IPSC-Derived Conditioned Medium Reduces Oxidative Stress and Vascular Remodeling in Rat Models of Pulmonary Arterial Hypertension

Pulmonary arterial hypertension (PAH) is a progressive vascular disease characterized by elevated pulmonary vascular resistance, leading to right ventricular (RV) hypertrophy and eventual heart failure. Although current therapies provide symptomatic relief, they offer limited efficacy in reversing the underlying vascular remodeling. In this preclinical study, we investigated the therapeutic potential of induced pluripotent stem cell-derived conditioned medium (iPSC-CM) in a monocrotaline (MCT)-induced rat model of PAH, employing both prophylactic and therapeutic administration strategies. iPSC-CM treatment significantly reduced right ventricular systolic pressure (RVSP) and mitigated RV hypertrophy compared to MCT-only controls. Histological analyses revealed attenuated pulmonary arterial wall thickening and muscularization.
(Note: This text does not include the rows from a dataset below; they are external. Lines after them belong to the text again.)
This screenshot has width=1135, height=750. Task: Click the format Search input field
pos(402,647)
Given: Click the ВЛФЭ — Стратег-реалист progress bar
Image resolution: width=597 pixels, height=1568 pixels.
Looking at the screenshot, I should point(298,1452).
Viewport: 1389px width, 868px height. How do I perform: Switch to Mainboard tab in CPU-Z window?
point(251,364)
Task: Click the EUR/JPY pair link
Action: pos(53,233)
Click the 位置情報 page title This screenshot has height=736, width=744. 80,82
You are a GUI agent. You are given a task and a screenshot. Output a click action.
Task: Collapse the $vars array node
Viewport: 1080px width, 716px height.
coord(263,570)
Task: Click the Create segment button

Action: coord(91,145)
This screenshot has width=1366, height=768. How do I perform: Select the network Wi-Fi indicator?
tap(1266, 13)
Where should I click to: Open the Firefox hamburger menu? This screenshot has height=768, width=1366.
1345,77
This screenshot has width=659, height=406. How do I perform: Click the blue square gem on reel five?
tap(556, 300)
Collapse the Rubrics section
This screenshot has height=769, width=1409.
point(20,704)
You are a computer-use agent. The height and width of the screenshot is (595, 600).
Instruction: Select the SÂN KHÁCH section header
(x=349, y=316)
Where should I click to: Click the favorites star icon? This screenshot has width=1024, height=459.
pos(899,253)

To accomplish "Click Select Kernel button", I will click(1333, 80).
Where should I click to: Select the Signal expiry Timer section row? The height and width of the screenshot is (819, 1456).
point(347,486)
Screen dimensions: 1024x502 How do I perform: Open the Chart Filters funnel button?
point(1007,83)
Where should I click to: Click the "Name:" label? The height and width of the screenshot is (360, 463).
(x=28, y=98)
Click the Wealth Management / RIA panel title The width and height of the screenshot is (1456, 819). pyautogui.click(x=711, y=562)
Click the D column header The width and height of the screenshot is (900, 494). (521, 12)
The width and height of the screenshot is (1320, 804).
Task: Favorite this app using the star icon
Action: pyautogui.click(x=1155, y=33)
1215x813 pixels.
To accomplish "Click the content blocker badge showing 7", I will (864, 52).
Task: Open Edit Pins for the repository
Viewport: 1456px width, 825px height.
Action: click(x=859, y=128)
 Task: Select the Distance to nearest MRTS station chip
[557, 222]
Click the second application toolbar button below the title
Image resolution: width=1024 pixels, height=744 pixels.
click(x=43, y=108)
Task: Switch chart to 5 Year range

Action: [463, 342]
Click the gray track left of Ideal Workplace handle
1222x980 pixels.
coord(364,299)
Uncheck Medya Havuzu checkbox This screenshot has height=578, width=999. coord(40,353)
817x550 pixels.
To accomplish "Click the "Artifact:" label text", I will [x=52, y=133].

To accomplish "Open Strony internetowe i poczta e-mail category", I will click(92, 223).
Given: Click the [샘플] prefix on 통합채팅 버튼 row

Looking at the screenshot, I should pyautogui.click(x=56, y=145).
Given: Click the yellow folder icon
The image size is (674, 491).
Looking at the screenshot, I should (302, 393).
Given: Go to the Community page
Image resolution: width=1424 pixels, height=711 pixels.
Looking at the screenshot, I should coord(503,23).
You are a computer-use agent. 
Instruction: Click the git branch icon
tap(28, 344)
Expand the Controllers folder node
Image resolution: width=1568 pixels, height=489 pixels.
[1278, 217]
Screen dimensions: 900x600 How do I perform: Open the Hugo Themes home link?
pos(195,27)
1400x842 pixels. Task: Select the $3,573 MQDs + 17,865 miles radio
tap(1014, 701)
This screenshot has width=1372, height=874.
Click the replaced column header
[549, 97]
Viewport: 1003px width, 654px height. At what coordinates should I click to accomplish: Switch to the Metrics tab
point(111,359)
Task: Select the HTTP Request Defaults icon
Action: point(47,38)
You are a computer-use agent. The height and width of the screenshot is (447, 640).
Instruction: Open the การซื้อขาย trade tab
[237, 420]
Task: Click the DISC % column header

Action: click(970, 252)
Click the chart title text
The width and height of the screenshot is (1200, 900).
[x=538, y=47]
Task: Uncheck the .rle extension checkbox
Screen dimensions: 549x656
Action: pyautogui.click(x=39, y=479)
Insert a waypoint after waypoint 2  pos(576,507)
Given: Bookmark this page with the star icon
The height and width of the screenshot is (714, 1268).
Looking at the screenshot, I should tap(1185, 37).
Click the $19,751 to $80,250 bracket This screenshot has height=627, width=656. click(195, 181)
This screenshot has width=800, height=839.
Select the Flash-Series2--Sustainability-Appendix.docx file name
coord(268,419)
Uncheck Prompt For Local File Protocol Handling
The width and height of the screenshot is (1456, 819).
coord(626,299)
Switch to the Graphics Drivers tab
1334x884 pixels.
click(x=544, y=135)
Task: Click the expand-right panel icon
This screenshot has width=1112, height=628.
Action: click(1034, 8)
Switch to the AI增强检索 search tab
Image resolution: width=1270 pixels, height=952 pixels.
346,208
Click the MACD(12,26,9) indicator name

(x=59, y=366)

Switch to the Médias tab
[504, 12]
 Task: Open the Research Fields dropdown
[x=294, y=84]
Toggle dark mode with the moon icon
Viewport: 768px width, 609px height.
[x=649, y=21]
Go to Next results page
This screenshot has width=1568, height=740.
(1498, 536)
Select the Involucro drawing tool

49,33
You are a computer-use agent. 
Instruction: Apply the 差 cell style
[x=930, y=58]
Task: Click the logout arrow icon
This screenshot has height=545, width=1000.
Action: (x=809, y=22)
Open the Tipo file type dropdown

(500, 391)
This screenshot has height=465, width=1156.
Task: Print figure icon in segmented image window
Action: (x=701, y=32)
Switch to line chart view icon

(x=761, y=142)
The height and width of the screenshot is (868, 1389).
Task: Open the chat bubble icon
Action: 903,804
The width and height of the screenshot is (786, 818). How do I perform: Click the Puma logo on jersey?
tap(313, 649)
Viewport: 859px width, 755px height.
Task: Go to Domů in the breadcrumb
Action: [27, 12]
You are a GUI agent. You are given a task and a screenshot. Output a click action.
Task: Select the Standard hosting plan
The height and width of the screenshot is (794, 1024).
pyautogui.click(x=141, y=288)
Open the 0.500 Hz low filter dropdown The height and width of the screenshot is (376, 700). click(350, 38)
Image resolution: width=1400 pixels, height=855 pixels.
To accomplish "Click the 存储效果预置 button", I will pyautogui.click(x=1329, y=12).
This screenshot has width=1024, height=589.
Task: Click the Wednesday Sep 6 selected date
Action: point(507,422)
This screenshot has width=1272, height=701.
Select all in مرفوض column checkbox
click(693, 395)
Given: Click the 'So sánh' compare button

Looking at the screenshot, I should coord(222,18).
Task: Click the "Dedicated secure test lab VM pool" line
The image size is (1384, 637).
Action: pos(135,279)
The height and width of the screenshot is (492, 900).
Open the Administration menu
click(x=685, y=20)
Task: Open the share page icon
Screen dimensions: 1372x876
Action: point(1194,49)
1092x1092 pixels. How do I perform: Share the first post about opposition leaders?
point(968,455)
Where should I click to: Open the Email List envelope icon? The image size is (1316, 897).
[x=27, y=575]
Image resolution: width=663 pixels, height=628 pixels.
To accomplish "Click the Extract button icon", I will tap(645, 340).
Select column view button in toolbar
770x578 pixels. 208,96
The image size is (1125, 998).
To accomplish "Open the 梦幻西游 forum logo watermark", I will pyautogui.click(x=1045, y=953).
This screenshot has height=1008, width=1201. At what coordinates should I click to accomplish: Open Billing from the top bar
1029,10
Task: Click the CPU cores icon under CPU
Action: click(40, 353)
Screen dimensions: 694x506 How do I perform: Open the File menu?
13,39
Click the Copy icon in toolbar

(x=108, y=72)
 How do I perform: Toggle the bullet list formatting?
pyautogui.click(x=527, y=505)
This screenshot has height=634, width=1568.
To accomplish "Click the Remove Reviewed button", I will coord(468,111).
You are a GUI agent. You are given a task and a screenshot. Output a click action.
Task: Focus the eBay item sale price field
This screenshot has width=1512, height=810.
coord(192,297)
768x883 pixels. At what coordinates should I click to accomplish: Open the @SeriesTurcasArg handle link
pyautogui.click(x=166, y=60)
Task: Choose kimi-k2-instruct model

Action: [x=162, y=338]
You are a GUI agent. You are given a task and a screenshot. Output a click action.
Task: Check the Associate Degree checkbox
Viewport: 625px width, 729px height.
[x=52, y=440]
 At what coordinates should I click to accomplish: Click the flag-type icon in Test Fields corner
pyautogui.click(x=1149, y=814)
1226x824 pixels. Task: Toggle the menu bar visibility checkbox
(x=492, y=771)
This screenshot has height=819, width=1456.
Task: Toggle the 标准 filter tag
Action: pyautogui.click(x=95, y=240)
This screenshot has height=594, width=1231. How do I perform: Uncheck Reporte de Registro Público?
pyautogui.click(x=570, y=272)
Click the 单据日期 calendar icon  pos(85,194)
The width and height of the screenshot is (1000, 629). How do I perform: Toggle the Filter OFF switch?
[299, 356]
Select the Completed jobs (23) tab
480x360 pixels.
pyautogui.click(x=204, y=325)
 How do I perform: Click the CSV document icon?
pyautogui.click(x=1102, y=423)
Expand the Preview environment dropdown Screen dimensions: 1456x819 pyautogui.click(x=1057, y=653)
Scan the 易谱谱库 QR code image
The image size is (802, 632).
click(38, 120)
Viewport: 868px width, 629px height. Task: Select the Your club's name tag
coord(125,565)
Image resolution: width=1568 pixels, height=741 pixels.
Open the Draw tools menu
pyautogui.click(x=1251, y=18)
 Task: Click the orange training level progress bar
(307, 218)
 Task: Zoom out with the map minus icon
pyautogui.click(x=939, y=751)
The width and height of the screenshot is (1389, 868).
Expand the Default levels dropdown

At the molecular level, iPSC-CM downregulated the expression of hypoxia-inducible factor 1-alpha (HIF-1α) and platelet-derived growth factor-BB (PDGF-BB) in lung tissues, and modulated oxidative stress by decreasing NADPH oxidase 1 (Nox1) and increasing superoxide dismutase 1 (SOD1) levels. In vitro, iPSC-CM suppressed the proliferation and migration of pulmonary artery smooth muscle cells (PASMCs) under hypoxic and PDGF-BB-stimulated conditions. These findings suggest that iPSC-CM targets key pathogenic pathways involved in vascular remodeling and redox imbalance in PAH. Together, these findings support iPSC-CM as a promising acellular approach for targeting vascular remodeling and oxidative stress in PAH, warranting further investigation toward clinical translation.